Introduction
People are often asked by public service organisations to prove that they are who they say they are - either to prevent fraud or to show that they are entitled to receive a particular service or benefit, for example, free bus travel.
People want to know that public authorities and other organisations respect their privacy and recognise the harm which may be done if personal information is collected or held unnecessarily, or lost or misused. These draft Principles have therefore been developed by the Scottish Government for policy makers and practitioners in public service organisation, to help ensure that respect for privacy is central to the way public services prove identity or entitlement. They will also help public service organisations to comply with data protection and human rights legislation. That legislation governs personal information management by providing privacy protection. These draft Principles will enable public organisations to build on these requirements and to achieve best practice.
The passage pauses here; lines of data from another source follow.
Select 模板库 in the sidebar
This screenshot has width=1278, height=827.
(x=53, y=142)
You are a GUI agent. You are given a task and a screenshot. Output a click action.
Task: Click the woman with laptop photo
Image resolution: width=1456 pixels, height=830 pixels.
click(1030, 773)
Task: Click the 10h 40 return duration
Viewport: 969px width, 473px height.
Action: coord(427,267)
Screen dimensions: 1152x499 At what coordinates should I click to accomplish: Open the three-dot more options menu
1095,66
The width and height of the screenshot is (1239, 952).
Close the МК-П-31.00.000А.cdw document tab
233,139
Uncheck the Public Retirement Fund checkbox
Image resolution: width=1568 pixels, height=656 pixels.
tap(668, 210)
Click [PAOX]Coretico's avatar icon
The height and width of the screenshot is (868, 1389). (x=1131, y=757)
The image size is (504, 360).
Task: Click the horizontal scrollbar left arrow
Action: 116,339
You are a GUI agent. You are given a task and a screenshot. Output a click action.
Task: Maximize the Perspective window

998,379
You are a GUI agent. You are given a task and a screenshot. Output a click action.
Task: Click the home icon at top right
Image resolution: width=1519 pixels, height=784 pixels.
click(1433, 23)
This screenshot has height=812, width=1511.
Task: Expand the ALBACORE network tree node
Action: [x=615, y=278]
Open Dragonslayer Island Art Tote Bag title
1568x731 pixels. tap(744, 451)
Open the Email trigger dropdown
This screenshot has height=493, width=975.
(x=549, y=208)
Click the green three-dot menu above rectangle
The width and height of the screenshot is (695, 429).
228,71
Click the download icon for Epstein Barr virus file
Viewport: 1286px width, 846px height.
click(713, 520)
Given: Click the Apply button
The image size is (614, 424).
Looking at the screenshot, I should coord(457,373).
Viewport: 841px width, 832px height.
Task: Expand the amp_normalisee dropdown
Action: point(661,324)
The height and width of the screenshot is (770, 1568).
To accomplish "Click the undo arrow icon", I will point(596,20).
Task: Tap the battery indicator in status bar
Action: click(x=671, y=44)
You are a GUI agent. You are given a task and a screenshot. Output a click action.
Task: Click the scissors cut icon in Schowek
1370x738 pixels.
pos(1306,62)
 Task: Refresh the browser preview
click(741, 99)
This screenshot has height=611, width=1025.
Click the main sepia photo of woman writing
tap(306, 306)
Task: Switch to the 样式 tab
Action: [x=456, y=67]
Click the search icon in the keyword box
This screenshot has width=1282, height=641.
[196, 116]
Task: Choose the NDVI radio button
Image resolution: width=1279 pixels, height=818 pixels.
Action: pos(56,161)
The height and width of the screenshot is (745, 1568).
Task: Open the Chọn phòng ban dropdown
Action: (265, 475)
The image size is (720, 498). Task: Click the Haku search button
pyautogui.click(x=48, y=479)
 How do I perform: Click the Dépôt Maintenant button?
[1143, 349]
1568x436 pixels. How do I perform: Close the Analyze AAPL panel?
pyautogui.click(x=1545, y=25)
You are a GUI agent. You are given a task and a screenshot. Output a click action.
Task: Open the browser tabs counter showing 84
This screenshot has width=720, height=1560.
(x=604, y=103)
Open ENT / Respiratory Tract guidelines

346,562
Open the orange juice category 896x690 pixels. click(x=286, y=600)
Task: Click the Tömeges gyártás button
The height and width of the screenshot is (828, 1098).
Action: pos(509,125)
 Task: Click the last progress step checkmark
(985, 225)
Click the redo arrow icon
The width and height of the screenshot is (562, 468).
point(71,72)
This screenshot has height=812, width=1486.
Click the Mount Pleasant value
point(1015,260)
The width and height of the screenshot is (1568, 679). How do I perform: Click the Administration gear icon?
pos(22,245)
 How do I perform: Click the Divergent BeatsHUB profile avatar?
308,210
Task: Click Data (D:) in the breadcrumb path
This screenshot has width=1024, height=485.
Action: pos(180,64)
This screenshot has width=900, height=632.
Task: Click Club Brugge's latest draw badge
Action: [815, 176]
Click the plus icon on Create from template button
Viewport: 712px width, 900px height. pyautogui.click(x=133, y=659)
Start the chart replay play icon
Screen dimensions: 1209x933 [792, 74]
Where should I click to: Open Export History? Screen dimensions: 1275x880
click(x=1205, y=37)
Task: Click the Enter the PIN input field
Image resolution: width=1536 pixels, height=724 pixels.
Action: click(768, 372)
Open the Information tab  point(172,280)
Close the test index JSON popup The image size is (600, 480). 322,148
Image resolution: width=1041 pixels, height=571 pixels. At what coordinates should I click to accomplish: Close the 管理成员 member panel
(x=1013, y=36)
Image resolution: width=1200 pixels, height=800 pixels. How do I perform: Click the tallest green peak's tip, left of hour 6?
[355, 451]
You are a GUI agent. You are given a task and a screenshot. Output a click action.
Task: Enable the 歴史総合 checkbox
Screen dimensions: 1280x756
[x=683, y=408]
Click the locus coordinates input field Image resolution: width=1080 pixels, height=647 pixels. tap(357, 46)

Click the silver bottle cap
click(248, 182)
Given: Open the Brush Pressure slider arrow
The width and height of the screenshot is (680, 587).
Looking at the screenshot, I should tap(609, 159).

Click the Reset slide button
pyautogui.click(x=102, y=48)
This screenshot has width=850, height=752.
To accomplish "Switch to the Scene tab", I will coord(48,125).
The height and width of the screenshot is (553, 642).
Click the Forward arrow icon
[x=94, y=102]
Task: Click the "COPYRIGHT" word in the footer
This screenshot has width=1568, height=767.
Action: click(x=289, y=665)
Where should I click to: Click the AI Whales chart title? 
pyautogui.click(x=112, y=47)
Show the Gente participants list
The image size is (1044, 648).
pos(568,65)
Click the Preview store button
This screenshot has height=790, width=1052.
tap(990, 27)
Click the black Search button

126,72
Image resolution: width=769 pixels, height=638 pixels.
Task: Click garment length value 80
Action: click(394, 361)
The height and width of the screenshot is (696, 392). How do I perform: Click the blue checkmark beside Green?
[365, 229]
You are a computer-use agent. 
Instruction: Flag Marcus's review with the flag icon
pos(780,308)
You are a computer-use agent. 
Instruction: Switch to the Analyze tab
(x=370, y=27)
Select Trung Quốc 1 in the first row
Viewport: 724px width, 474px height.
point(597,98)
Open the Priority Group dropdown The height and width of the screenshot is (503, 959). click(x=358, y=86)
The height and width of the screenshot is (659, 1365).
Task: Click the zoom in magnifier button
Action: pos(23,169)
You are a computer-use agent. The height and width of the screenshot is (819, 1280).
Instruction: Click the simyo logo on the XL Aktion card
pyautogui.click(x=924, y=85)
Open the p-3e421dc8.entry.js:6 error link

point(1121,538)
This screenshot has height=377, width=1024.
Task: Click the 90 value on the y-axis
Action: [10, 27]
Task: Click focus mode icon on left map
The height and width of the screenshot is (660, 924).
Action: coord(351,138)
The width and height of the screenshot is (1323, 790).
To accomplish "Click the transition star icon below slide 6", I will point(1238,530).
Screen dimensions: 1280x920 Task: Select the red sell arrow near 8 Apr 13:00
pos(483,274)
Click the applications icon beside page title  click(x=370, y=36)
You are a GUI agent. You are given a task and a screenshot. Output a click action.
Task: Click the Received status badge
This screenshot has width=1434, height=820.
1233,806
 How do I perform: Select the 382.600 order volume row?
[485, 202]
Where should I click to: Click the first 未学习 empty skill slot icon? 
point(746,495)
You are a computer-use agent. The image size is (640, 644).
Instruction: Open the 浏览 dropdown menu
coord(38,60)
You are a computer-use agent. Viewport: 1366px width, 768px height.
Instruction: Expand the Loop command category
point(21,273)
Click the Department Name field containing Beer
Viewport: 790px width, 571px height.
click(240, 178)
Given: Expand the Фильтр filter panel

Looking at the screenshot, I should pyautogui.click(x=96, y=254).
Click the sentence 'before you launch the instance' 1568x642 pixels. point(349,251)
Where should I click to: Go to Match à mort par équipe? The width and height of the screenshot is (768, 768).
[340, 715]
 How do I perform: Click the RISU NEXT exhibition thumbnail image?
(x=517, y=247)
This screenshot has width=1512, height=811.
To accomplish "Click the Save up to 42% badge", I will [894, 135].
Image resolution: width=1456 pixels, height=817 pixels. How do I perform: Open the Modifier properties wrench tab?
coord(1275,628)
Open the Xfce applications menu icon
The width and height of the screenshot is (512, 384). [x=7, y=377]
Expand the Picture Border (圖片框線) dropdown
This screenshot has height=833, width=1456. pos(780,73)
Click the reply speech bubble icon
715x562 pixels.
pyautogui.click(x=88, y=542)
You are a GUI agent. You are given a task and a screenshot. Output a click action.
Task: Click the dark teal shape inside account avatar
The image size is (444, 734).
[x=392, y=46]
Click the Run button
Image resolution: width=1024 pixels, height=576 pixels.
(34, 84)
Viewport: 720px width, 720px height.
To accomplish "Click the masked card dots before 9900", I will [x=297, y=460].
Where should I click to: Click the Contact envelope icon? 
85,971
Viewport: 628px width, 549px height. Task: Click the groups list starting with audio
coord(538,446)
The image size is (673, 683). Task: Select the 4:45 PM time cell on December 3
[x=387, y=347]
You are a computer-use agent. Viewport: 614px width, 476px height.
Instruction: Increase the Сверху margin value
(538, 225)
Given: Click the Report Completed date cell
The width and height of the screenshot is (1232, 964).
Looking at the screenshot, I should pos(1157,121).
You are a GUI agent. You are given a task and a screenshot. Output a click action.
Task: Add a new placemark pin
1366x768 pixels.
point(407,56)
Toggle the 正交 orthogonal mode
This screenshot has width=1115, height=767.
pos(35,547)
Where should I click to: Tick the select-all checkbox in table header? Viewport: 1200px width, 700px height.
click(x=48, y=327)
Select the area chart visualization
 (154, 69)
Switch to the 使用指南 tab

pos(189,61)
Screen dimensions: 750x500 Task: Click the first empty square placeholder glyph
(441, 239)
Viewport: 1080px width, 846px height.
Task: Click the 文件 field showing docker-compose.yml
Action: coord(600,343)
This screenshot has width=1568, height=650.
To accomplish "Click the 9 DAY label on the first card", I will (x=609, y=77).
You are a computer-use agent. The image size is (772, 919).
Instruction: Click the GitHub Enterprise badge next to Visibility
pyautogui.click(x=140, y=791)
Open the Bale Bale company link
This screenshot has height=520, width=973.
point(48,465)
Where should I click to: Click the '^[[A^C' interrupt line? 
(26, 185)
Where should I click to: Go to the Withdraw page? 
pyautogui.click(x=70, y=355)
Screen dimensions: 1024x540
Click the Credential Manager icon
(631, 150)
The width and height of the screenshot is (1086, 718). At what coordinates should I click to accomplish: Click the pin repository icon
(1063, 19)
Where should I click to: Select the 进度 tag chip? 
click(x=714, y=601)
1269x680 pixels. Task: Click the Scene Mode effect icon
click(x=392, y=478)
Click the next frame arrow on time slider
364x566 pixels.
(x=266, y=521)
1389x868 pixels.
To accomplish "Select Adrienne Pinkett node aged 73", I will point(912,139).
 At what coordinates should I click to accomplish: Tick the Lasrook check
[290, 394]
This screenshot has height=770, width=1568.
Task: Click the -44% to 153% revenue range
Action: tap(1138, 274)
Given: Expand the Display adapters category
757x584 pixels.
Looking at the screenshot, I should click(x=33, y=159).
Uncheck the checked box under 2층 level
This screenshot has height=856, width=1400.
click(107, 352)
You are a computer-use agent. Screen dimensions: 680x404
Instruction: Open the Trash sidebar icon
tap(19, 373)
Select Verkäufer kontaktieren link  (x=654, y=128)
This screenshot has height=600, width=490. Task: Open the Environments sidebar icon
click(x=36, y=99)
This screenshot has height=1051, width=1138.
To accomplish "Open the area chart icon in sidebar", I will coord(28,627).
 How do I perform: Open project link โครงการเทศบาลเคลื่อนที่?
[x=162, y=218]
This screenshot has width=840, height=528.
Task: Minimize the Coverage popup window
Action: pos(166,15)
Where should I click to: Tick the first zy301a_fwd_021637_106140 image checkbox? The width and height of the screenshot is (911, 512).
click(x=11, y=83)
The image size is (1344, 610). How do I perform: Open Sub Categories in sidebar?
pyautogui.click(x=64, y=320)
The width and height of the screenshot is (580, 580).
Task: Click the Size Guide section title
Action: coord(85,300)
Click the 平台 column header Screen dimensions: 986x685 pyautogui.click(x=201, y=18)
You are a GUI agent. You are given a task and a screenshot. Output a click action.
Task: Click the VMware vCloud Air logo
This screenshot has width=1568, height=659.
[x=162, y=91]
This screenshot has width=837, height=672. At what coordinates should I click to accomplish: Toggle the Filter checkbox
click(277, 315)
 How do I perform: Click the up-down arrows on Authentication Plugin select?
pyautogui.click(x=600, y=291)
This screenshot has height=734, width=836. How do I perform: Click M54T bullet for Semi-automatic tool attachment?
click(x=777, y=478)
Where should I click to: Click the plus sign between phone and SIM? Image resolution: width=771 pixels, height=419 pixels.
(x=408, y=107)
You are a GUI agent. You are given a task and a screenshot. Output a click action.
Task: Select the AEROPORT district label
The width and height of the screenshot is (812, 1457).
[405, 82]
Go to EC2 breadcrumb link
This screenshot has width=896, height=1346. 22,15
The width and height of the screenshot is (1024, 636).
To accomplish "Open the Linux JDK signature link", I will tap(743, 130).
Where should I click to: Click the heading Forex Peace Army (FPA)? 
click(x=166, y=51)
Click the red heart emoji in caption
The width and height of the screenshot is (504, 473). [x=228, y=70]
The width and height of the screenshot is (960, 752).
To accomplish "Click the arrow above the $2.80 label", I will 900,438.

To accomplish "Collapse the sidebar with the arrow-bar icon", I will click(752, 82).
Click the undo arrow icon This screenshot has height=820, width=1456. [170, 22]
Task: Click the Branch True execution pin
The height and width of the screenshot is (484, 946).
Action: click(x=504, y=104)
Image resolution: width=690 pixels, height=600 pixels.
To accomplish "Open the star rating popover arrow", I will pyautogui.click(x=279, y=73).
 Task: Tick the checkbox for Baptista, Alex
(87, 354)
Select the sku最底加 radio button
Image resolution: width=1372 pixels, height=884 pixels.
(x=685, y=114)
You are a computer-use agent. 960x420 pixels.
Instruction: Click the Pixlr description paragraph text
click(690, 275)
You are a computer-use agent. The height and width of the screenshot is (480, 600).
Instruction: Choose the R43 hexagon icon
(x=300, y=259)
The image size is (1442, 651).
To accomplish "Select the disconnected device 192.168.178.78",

The draft Principles have been developed to give guidance on identity management [1] and privacy to public service organisations and they apply to all new systems and any systems which are being redesigned or redeveloped which involve identity management.
The draft Principles which follow cover the following five sub topics:
- Proving Identity and Entitlement
- Governance and Accountability
- Risk Management
- Data and Data Sharing
- Education and Engagement.
A Glossary is provided at the end.
What happens next
Following the public consultation, the final Principles will be published. The Principles will be reviewed annually to ensure that they remain up-to-date, relevant and useful. Updated versions will be issued when necessary.
[1] The enrolment and subsequent verification that gives individuals trusted means to prove who they are to others and / or entitlement to a service or benefit.